■ INSTRUCTIONS FOR THE TASK
Render the stretch of lines from the one containing "Ver tudo sobre Grandezas Físicas (96, 1705)" through the one containing "Endereço: Av. Maracanã" as a Markdown table with the columns No. and Entry, numbering each row and leaving out blank lines.

■ THE DATA
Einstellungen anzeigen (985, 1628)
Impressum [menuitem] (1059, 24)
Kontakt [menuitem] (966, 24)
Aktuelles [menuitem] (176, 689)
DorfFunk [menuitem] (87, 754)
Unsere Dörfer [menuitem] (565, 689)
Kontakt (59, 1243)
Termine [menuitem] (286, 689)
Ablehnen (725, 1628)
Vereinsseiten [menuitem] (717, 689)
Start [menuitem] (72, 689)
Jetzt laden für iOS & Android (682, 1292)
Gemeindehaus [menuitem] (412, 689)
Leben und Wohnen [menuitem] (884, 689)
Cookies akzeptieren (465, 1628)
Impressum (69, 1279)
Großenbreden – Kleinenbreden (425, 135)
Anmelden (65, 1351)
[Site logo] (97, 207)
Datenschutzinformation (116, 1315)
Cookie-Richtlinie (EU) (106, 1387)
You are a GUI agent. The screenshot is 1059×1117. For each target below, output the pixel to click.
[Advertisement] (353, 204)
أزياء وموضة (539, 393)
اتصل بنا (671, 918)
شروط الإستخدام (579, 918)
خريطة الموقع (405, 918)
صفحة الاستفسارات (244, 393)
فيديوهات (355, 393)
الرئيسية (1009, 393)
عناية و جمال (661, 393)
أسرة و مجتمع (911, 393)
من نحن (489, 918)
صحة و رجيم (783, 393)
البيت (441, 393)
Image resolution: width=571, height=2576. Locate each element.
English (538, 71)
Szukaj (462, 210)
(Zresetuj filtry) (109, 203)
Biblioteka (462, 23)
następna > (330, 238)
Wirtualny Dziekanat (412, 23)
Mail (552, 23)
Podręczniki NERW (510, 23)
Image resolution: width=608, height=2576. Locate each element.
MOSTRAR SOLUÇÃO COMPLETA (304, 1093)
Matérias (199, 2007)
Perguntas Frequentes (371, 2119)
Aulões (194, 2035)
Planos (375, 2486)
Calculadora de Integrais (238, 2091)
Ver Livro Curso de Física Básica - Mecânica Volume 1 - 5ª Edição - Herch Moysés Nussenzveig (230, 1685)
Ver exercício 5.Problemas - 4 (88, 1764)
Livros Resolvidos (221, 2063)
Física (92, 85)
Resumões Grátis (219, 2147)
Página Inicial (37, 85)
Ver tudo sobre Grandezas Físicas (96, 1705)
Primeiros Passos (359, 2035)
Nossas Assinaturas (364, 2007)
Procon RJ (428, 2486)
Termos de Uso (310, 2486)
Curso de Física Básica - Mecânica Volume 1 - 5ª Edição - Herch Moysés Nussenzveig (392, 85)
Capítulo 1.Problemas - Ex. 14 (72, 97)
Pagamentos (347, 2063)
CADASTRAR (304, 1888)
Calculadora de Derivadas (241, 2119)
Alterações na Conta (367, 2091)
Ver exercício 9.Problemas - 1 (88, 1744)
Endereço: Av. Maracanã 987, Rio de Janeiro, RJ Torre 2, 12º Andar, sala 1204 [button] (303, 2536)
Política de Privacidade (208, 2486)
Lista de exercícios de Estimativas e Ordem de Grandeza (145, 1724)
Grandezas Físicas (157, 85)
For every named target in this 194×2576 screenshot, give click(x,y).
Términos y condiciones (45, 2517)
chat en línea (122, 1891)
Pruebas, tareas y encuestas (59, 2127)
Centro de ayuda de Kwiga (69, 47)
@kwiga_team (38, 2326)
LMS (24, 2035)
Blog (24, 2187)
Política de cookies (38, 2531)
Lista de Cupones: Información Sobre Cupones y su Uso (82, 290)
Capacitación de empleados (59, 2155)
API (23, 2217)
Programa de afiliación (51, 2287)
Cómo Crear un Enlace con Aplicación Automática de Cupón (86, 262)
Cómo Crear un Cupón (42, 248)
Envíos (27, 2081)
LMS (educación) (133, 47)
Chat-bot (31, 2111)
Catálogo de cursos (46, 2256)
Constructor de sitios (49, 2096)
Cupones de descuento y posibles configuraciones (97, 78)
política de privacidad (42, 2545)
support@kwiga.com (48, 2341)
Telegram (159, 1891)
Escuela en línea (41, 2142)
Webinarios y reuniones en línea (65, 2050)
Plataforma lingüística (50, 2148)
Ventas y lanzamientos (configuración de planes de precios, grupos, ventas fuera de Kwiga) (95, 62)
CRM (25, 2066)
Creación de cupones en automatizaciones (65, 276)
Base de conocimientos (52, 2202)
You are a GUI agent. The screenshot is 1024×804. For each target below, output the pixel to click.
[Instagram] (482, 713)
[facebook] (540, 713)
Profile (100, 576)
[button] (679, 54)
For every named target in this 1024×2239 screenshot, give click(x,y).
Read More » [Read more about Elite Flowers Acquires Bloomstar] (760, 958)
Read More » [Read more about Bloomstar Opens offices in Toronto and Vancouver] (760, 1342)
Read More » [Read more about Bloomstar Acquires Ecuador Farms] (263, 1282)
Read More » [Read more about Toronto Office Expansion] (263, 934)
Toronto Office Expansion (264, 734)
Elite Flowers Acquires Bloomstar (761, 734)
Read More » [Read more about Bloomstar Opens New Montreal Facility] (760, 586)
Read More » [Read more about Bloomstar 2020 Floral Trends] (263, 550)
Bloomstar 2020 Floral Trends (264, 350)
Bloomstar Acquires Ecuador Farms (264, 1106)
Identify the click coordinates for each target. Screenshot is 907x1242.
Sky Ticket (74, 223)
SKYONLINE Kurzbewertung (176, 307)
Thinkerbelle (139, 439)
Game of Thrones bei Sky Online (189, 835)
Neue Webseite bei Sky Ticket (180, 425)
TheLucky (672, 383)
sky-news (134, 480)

■ WRITTEN ANSWER
| No. | Entry |
|---|---|
| 1 | Ver tudo sobre Grandezas Físicas (96, 1705) |
| 2 | Primeiros Passos (359, 2035) |
| 3 | Nossas Assinaturas (364, 2007) |
| 4 | Procon RJ (428, 2486) |
| 5 | Termos de Uso (310, 2486) |
| 6 | Curso de Física Básica - Mecânica Volume 1 - 5ª Edição - Herch Moysés Nussenzveig (392, 85) |
| 7 | Capítulo 1.Problemas - Ex. 14 (72, 97) |
| 8 | Pagamentos (347, 2063) |
| 9 | CADASTRAR (304, 1888) |
| 10 | Calculadora de Derivadas (241, 2119) |
| 11 | Alterações na Conta (367, 2091) |
| 12 | Ver exercício 9.Problemas - 1 (88, 1744) |
| 13 | Endereço: Av. Maracanã 987, Rio de Janeiro, RJ Torre 2, 12º Andar, sala 1204 [button] (303, 2536) |